I felt my mind began to race furiously, because the appointment seemed to be happening way too quickly. He was already shuffling papers, he was already preparing to leave! "Wait!!" I said. "What's causing this?"
"Probably since you had a virus first, it's an autoimmune mediated reaction."
"So, can't we do anything about it?"
"Well, you're not immune deficient...you don't have any antibodies."
"But people take medicine for autoimmune problems all the time!"
"You don't have an autoimmune problem. You have an autoimmune response."
He turns to leave again. "Wait!" my voice is on the edge of hysteria, but if he notices, he shows no sign. "What about my EMG."
"Your EMG was perfectly normal."
"No it wasn't.
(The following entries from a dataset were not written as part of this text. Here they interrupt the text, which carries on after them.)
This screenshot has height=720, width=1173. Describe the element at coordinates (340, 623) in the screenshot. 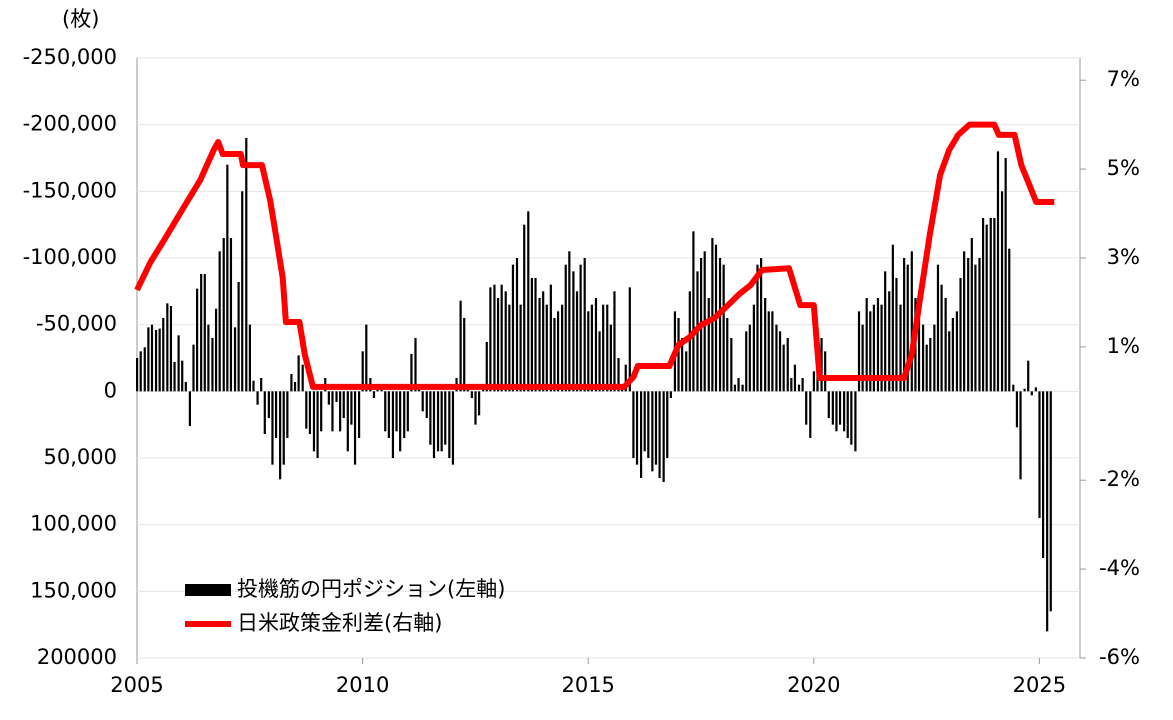

I see `legend-label: 日米政策金利差(右軸)` at that location.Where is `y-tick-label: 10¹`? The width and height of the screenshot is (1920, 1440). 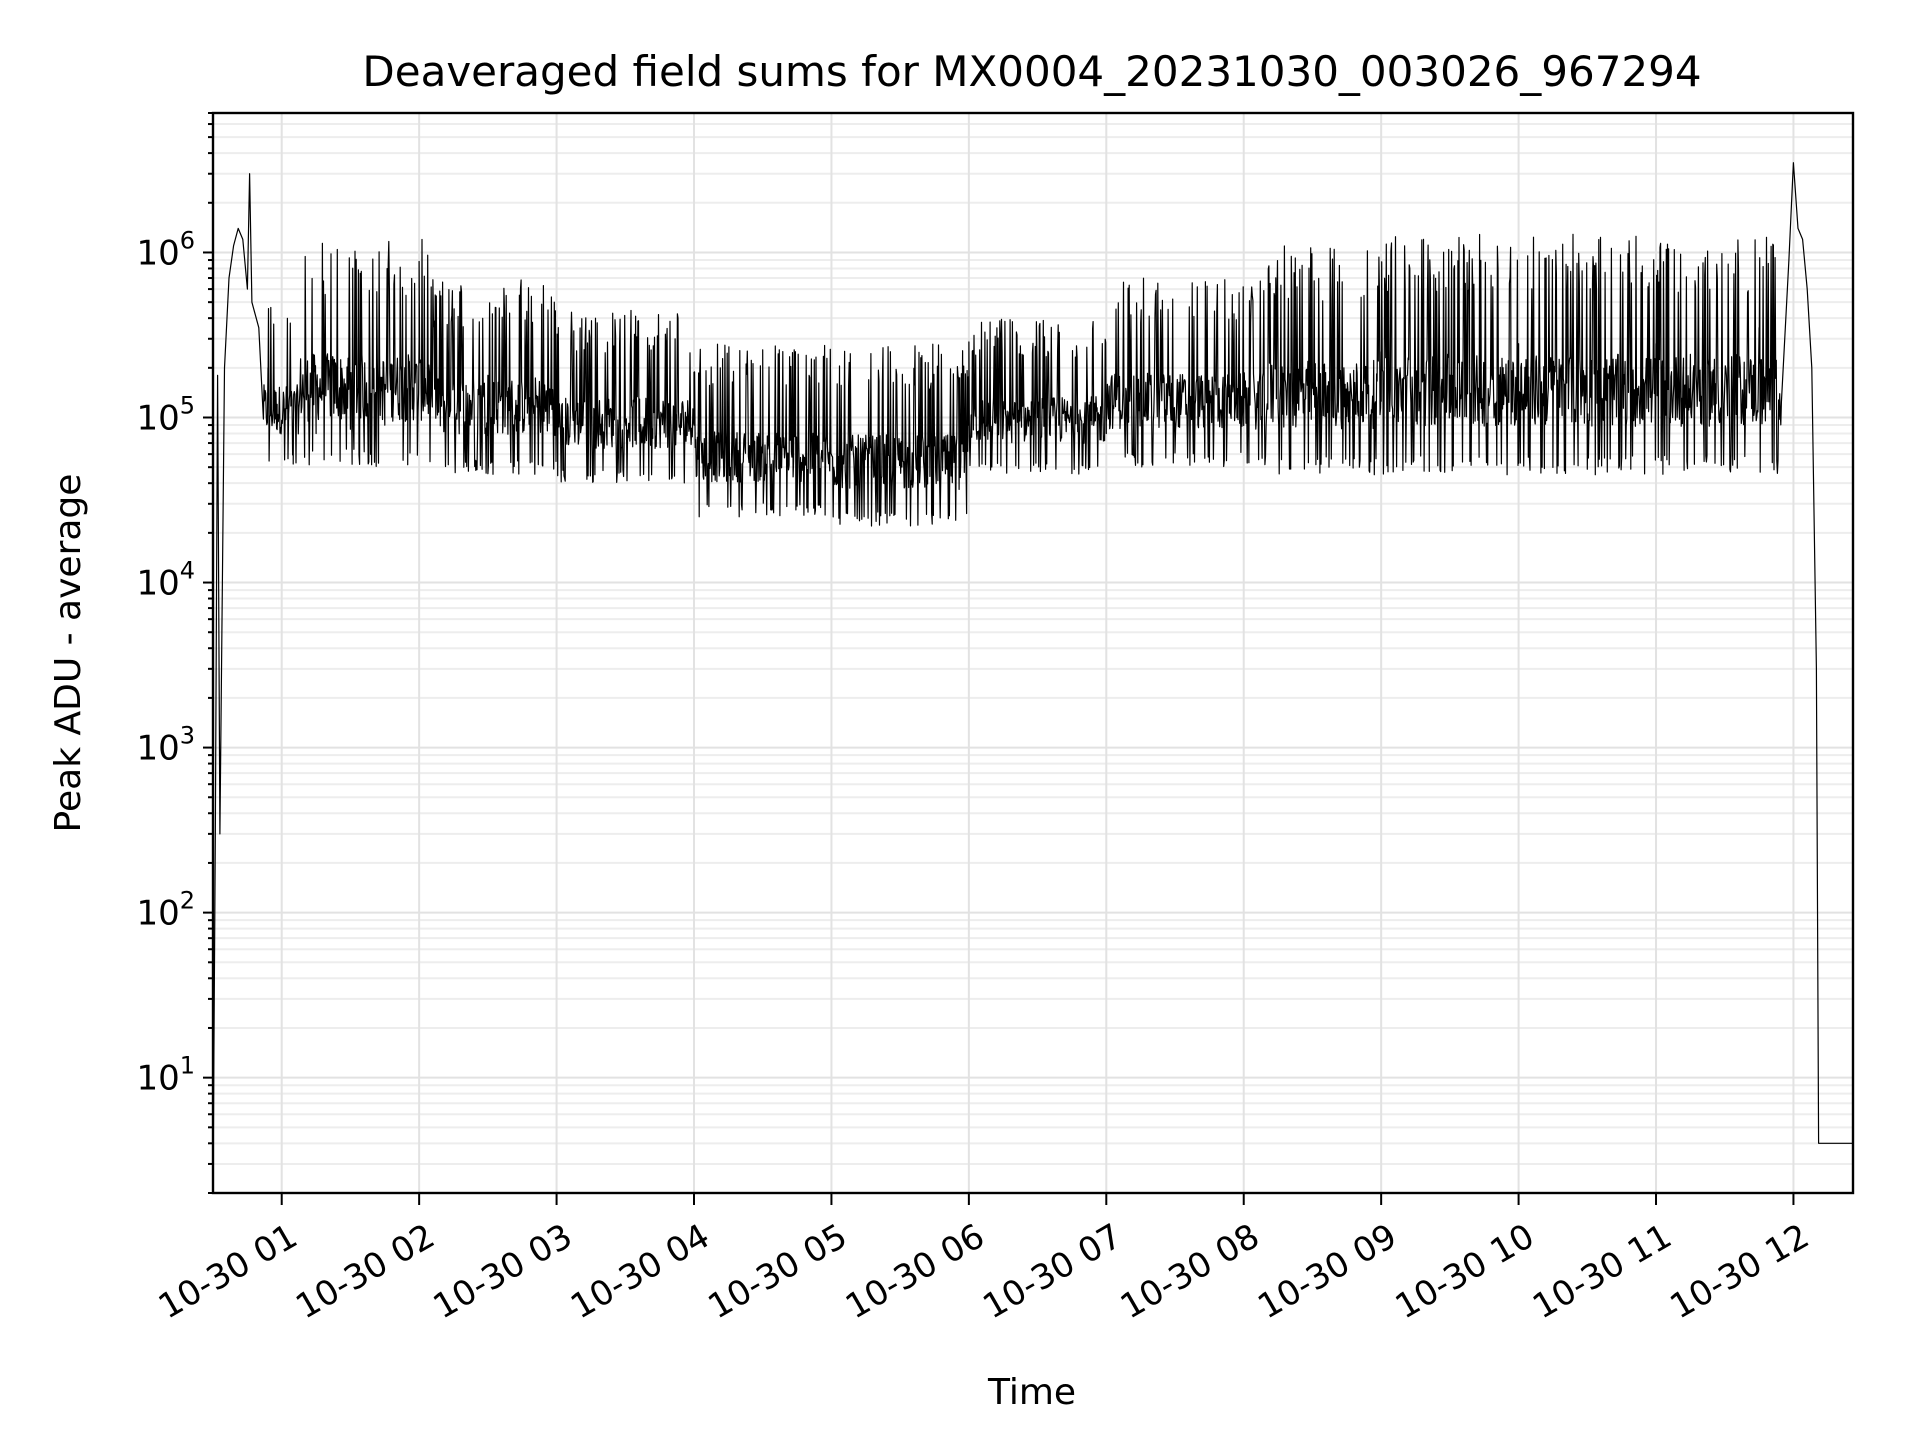 y-tick-label: 10¹ is located at coordinates (166, 1076).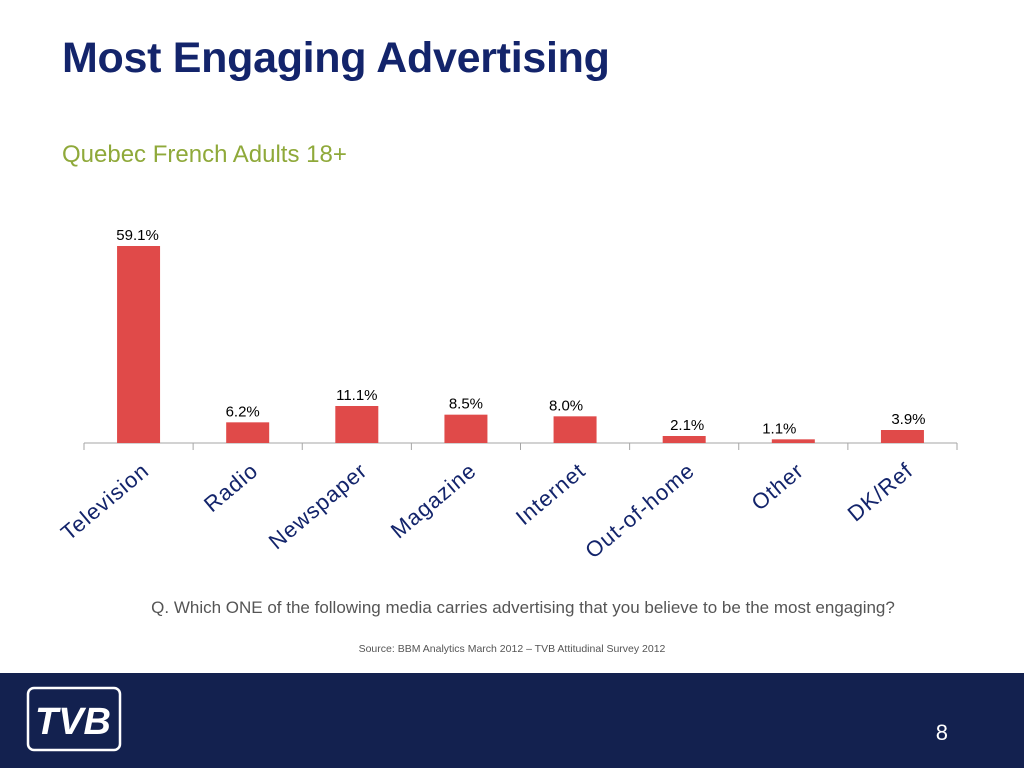 The height and width of the screenshot is (768, 1024). I want to click on data-label: 1.1%, so click(779, 428).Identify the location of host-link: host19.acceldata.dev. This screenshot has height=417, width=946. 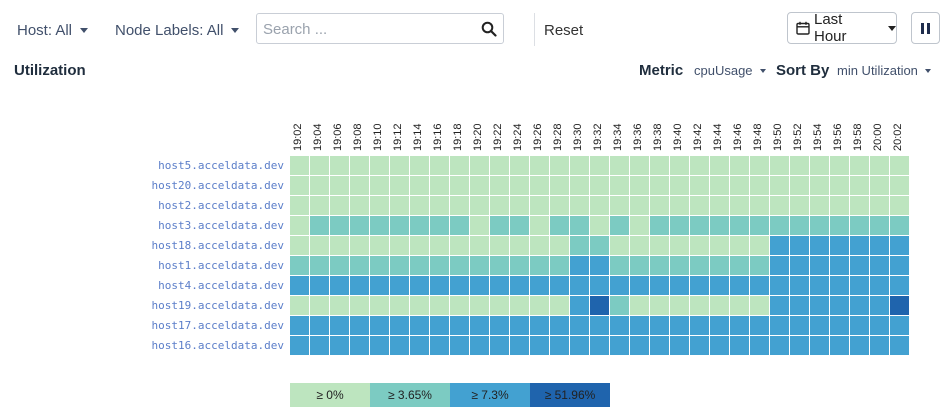
(218, 306).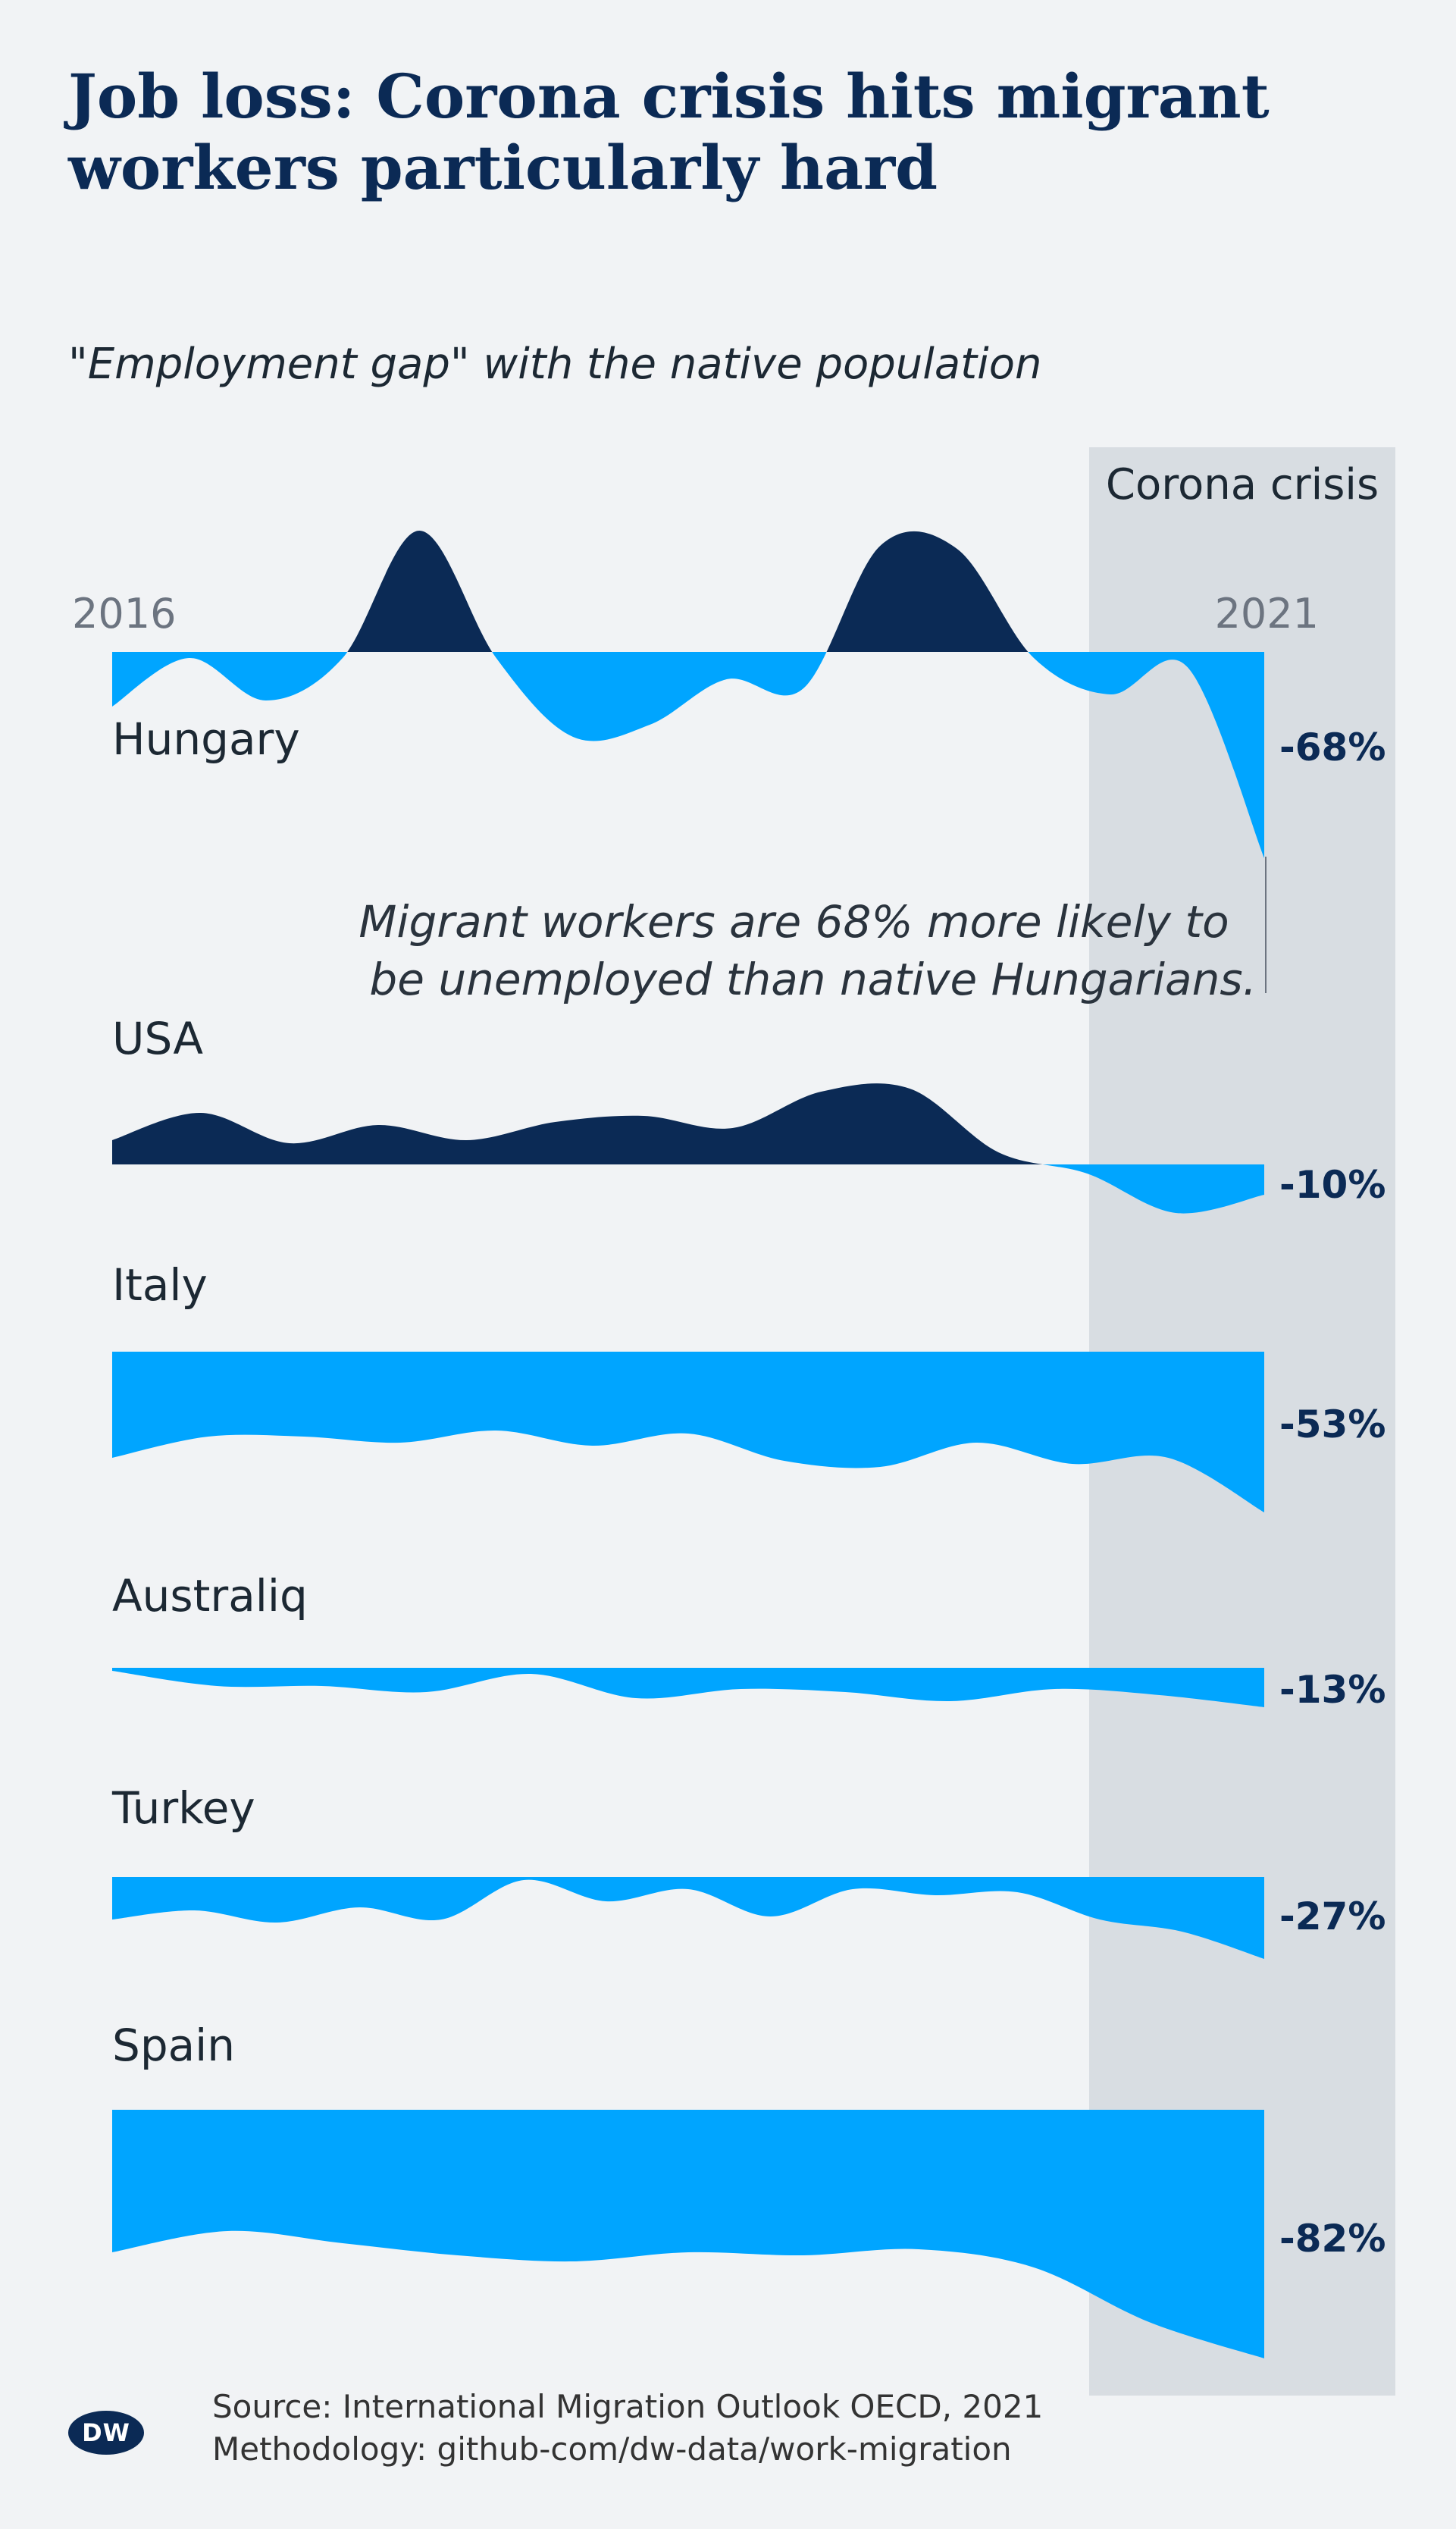 The height and width of the screenshot is (2529, 1456). I want to click on year-end-label: 2021, so click(1267, 614).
I had no reflexes in my ankles."
"Some people with small fiber neuropathy have diminished reflexes."
"But reflexes are large fibers!"
After giving me a I wish these bitches would stay off the Internet sigh, he leaves. And he doesn't come back.

I spend the weekend with my new friend seronegative autoimmune-mediated small fiber autonomic predominated neuropathy.

I told my friend J. at one point that sense I was little I had been able to tell when people were being deceptive but it only made me sad, because I couldn't actually make them be forward with me. I knew that my neuro thought that my insurance wouldn't pay for IVIG because I wasn't immune deficient and lacked ganglionic aChr antibodies. But that didn't mean he couldn't try. And that didn't mean he couldn't trial me on something like prednisone.

I was certain of one thing, that my neuro had a paucity of either ideas or motivation, and that I should seek a second opinion. In the meantime, my invisible lower legs and progressively worsening balance are scaring me. What other nerves will my immune system attack (excuse me, respond to.)

Why am I always made to feel like I'm overreacting, when I'm pretty sure I'm not overreacting? The heat wave that has blanketed the middle of the country means that I have to be in an air conditioned environment. Only the upper 30% of my body is still sweating properly.

For a long time I felt I was getting worse, but was told I wasn't active enough, or that POTS didn't get worse. So when I finally do find out I've gotten worse and will get worse, I get this total non-response. It feels like the first time I got sick all over again, where I had to get totally bedridden and non-functional from POTS before someone finally diagnosed me and even then, only by accident.

Since my feet started getting numb in February, things have been getting worse quickly and granted, I'm just a bitch who likes the Internet, but I think there's an opportunity to actually do something about this.

I want to not care about my health. Because I don't want to just survive, I want to live. I want to go on dates and go out to eat and volunteer. When I had to struggle just to get my doctor to answer my basic questions, I felt like he didn't care about my life at all. Only my survival. He didn't even ask me what symptoms I'd been having. In fact, he never asks me. He's just a wretched doctor. When I told him my blood pressure was too low for me to get a record of my standing blood pressures, he told me to buy a more expensive cuff. Oh, okay.

Wretched doctors makes it hard for me to enjoy my wretched life. I just want to kick back, knowing that these jokers have my back for once, so I can just feel at ease as I get displaced in my body by advancing illness. Is that too much to ask?

2 comments:

creative chaos said...

I know your feelings unfortunately. Any chance that the wretched doctor could be replaced? I too find it unfortunate that there is not a single doctor that I have found in my area who actually cared. My thoughts are with you.

Yvette said...

He has officially been replaced! I am much better for it. Thank you for your thoughts and my prayers are with you as well. Looking for a doctor, bad doctors, it can all be so dispririting.